• Task directions: Recast everything from the line containing "Where should I click to: Open the Network" down to the line containing "tap(756, 176)" as a Markdown table with the columns No. and Line, omitting blank lines.

>> START Provided records

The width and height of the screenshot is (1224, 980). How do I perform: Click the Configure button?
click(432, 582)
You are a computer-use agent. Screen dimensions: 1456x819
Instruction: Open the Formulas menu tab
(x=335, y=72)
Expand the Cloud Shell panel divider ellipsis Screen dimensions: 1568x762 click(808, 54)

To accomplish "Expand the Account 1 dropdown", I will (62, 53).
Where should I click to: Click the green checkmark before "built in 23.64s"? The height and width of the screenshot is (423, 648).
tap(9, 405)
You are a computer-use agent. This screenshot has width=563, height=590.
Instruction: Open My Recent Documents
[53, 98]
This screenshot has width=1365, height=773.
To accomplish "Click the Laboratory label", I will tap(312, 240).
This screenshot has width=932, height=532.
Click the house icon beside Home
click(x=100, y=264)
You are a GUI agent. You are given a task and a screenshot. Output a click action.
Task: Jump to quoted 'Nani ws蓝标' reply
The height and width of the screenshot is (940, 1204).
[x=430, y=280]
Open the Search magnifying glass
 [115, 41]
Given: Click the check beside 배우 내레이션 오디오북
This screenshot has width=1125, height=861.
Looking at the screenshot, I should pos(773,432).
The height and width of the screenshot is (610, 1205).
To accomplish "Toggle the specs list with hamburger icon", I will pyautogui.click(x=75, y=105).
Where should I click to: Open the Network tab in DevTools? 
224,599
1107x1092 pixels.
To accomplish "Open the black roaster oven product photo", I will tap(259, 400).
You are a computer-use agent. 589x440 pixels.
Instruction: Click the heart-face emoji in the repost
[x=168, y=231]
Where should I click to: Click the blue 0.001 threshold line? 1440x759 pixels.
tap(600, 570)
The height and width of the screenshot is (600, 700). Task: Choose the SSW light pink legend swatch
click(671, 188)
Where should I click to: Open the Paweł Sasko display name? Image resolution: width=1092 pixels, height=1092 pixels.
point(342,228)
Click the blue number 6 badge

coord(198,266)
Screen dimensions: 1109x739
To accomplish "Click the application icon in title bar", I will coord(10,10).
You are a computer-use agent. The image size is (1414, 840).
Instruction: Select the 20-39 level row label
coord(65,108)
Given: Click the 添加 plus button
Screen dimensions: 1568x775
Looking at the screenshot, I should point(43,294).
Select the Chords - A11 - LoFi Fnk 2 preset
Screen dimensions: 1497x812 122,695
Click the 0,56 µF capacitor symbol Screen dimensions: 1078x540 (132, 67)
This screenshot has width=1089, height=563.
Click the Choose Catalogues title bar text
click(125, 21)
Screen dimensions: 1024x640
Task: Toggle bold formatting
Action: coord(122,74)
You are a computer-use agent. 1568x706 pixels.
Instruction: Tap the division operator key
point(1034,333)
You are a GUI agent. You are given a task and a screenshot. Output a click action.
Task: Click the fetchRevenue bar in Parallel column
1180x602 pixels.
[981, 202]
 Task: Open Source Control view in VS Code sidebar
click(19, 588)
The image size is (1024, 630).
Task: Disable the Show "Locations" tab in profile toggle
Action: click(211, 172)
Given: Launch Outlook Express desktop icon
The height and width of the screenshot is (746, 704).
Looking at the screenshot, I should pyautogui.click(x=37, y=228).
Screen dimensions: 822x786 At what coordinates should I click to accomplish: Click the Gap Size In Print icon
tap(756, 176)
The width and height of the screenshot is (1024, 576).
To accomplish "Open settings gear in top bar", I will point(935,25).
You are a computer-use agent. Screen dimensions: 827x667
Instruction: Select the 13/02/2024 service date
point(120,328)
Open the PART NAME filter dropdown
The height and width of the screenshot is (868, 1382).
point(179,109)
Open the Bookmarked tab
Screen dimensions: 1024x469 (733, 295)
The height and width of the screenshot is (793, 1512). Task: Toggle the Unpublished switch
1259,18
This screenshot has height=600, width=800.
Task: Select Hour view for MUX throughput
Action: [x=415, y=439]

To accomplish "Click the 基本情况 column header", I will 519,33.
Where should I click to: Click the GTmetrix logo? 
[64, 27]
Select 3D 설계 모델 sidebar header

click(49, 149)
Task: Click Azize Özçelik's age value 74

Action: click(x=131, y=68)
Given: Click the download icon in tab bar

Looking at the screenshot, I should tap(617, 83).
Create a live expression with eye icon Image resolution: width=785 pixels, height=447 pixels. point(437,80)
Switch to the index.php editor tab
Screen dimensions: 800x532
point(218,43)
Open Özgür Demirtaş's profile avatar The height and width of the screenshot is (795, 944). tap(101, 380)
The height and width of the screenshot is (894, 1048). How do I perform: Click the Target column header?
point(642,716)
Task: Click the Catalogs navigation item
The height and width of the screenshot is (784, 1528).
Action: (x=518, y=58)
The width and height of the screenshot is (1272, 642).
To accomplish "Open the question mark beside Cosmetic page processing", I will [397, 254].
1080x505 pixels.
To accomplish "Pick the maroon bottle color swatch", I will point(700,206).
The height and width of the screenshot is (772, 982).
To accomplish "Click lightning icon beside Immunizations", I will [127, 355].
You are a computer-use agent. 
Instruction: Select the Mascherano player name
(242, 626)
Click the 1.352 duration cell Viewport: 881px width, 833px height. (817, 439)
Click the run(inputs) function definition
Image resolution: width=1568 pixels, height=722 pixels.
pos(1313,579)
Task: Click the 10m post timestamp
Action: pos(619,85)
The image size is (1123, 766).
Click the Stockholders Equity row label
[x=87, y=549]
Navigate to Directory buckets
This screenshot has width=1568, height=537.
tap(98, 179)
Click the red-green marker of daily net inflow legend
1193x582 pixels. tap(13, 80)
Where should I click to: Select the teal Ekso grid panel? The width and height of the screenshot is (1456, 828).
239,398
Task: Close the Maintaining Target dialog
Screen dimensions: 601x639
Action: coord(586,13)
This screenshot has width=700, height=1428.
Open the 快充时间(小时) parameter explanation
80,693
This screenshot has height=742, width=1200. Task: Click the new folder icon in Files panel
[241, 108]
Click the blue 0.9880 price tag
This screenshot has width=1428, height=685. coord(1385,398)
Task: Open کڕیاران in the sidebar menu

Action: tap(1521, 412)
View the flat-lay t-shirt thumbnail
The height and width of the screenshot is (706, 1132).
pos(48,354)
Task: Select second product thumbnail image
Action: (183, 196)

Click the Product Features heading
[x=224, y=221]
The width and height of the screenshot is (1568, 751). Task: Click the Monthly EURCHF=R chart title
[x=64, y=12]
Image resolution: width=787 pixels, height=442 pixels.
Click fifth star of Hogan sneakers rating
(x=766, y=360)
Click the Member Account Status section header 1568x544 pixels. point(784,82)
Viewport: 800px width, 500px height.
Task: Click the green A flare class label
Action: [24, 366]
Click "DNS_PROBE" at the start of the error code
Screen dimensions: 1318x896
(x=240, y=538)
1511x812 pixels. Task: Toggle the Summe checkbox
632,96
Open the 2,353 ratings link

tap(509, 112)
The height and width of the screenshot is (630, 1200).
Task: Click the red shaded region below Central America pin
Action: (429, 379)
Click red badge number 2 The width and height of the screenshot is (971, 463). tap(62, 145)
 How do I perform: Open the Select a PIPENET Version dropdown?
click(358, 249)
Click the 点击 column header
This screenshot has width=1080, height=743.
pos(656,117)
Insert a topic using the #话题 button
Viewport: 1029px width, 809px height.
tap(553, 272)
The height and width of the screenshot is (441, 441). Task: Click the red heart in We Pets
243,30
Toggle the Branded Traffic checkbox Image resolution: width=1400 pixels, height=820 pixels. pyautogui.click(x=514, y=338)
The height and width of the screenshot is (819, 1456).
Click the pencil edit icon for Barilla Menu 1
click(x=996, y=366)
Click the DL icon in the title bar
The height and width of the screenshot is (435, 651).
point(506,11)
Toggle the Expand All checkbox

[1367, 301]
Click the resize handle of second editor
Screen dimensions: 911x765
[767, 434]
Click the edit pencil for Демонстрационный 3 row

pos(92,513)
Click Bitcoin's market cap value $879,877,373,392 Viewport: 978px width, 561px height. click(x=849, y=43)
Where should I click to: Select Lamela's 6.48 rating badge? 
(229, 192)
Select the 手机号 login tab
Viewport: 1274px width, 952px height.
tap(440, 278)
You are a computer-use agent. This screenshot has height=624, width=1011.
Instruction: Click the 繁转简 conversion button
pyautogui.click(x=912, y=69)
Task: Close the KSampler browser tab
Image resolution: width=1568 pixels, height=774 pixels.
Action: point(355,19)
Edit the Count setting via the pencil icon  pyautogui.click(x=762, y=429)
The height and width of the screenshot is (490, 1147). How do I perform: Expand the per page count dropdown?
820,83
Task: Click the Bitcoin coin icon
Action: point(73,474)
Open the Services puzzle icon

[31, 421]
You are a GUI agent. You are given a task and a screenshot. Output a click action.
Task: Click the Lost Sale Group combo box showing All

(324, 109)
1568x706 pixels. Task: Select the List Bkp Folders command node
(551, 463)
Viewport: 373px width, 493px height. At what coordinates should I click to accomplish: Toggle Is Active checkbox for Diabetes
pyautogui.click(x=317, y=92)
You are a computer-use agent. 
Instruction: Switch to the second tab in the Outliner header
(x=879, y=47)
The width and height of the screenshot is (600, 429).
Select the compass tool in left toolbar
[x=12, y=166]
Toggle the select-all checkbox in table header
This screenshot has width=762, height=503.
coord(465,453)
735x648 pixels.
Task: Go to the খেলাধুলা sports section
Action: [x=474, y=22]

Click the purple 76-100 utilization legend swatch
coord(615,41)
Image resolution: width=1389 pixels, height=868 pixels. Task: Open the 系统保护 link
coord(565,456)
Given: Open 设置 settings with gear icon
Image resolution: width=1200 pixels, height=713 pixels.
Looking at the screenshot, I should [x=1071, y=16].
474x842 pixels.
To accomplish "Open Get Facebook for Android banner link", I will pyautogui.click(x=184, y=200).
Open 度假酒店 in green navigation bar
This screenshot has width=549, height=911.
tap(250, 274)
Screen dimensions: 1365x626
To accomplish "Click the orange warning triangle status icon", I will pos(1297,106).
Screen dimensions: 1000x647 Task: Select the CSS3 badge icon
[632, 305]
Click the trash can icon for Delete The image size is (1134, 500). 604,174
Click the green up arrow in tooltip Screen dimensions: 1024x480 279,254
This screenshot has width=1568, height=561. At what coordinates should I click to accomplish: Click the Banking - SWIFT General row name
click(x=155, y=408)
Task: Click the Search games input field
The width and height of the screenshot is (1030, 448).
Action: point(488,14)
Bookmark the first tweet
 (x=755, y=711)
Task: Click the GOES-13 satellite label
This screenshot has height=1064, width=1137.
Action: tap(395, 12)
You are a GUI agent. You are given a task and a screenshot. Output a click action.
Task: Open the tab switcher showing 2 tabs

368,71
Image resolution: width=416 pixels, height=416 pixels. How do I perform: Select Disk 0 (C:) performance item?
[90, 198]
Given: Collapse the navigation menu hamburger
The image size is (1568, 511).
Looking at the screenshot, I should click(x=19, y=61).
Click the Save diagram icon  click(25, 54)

>> END Provided records

• Final answer:
| No. | Line |
|---|---|
| 1 | Where should I click to: Open the Network tab in DevTools?  |
| 2 | 224,599 |
| 3 | 1107x1092 pixels. |
| 4 | To accomplish "Open the black roaster oven product photo", I will tap(259, 400). |
| 5 | You are a computer-use agent. 589x440 pixels. |
| 6 | Instruction: Click the heart-face emoji in the repost |
| 7 | [x=168, y=231] |
| 8 | Where should I click to: Click the blue 0.001 threshold line? 1440x759 pixels. |
| 9 | tap(600, 570) |
| 10 | The height and width of the screenshot is (600, 700). Task: Choose the SSW light pink legend swatch |
| 11 | click(671, 188) |
| 12 | Where should I click to: Open the Paweł Sasko display name? Image resolution: width=1092 pixels, height=1092 pixels. |
| 13 | point(342,228) |
| 14 | Click the blue number 6 badge |
| 15 | coord(198,266) |
| 16 | Screen dimensions: 1109x739 |
| 17 | To accomplish "Click the application icon in title bar", I will coord(10,10). |
| 18 | You are a computer-use agent. The image size is (1414, 840). |
| 19 | Instruction: Select the 20-39 level row label |
| 20 | coord(65,108) |
| 21 | Given: Click the 添加 plus button |
| 22 | Screen dimensions: 1568x775 |
| 23 | Looking at the screenshot, I should point(43,294). |
| 24 | Select the Chords - A11 - LoFi Fnk 2 preset |
| 25 | Screen dimensions: 1497x812 122,695 |
| 26 | Click the 0,56 µF capacitor symbol Screen dimensions: 1078x540 (132, 67) |
| 27 | This screenshot has width=1089, height=563. |
| 28 | Click the Choose Catalogues title bar text |
| 29 | click(125, 21) |
| 30 | Screen dimensions: 1024x640 |
| 31 | Task: Toggle bold formatting |
| 32 | Action: coord(122,74) |
| 33 | You are a computer-use agent. 1568x706 pixels. |
| 34 | Instruction: Tap the division operator key |
| 35 | point(1034,333) |
| 36 | You are a GUI agent. You are given a task and a screenshot. Output a click action. |
| 37 | Task: Click the fetchRevenue bar in Parallel column |
| 38 | 1180x602 pixels. |
| 39 | [981, 202] |
| 40 |  Task: Open Source Control view in VS Code sidebar |
| 41 | click(19, 588) |
| 42 | The image size is (1024, 630). |
| 43 | Task: Disable the Show "Locations" tab in profile toggle |
| 44 | Action: click(211, 172) |
| 45 | Given: Launch Outlook Express desktop icon |
| 46 | The height and width of the screenshot is (746, 704). |
| 47 | Looking at the screenshot, I should pyautogui.click(x=37, y=228). |
| 48 | Screen dimensions: 822x786 At what coordinates should I click to accomplish: Click the Gap Size In Print icon |
| 49 | tap(756, 176) |